Cistophori in Provincia Asia
|Sale: Triton XI, Lot: 674. Estimate $750.
Closing Date: Monday, 7 January 2008.
Sold For $1800. This amount does not include the buyer’s fee.
27 BC-AD 14. AR Cistophorus (11.85 g, 12h). Pergamum mint. Struck 27-26 BC. IMP • CAESAR, bare head right; lituus before / AVGVSTVS, capricorn right, head left, bearing cornucopia on back; all within laurel wreath. RIC I 488; Sutherland Group IIIb
, - (unlisted dies); RSC 16a; RPC I 2208; BMCRE 698 = BMCRR East 287; BN 950-1. Good VF, toned, a small flaw on cheek.

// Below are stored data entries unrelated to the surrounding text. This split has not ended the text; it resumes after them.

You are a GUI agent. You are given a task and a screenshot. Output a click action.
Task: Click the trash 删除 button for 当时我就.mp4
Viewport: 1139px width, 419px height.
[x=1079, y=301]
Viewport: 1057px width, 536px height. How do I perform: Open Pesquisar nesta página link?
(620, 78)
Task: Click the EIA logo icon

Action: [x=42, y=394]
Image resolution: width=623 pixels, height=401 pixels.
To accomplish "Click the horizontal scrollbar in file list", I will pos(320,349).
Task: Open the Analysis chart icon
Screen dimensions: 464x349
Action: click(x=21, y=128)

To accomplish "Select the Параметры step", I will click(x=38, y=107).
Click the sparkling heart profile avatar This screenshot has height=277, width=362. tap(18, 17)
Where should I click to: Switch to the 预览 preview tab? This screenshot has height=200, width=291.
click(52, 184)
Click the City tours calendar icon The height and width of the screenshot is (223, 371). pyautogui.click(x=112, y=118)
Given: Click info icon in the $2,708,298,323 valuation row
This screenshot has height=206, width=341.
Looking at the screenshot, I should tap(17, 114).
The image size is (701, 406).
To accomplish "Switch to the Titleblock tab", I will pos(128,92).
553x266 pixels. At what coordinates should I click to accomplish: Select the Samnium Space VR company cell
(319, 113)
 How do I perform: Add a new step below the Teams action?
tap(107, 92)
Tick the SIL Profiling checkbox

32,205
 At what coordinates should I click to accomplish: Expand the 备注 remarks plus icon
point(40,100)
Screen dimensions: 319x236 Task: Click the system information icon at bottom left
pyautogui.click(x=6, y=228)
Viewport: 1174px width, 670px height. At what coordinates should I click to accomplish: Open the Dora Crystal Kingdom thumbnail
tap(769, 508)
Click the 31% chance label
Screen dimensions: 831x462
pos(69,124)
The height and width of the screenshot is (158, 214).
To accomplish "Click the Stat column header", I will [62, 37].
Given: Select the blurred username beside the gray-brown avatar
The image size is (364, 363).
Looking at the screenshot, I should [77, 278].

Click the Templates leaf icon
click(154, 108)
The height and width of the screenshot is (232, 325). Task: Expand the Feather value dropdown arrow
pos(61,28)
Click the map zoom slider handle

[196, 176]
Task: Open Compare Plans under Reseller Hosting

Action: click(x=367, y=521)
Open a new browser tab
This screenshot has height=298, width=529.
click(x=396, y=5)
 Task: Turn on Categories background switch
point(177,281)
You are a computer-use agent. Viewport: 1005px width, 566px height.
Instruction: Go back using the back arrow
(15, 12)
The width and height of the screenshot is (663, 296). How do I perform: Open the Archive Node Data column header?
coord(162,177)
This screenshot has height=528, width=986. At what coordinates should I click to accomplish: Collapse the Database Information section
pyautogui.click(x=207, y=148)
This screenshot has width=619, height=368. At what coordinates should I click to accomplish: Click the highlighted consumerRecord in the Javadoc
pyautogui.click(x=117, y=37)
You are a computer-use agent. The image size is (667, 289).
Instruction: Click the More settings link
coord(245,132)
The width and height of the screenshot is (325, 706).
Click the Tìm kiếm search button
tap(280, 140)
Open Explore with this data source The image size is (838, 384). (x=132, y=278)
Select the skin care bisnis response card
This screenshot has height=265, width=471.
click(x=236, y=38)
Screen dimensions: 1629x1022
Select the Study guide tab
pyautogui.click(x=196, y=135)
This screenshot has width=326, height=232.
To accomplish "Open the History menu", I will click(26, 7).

The production of cistophori (triple-denarii) from the mints of Provincia Asia was on an impressive scale during the early years of Augustus' reign, attesting to the rapid recovery of economic wealth in the area following decades of pillage and exploitation during the civil wars. This attractive type is attributed by Sutherland to Pergamum, and tentatively dated to the years 27-26 BC. According to Suetonius, Augustus had been born while the moon was in the sign of Capricorn. Seeing this as a sign of his great destiny, Augustus associated the symbol closely with himself by striking it on coins and incorporating it into numerous works of art, so that it became a standard part of the imperial iconography. In order to legitimize their own claims, his successors periodically employed the capricorn imagery on their own coinage.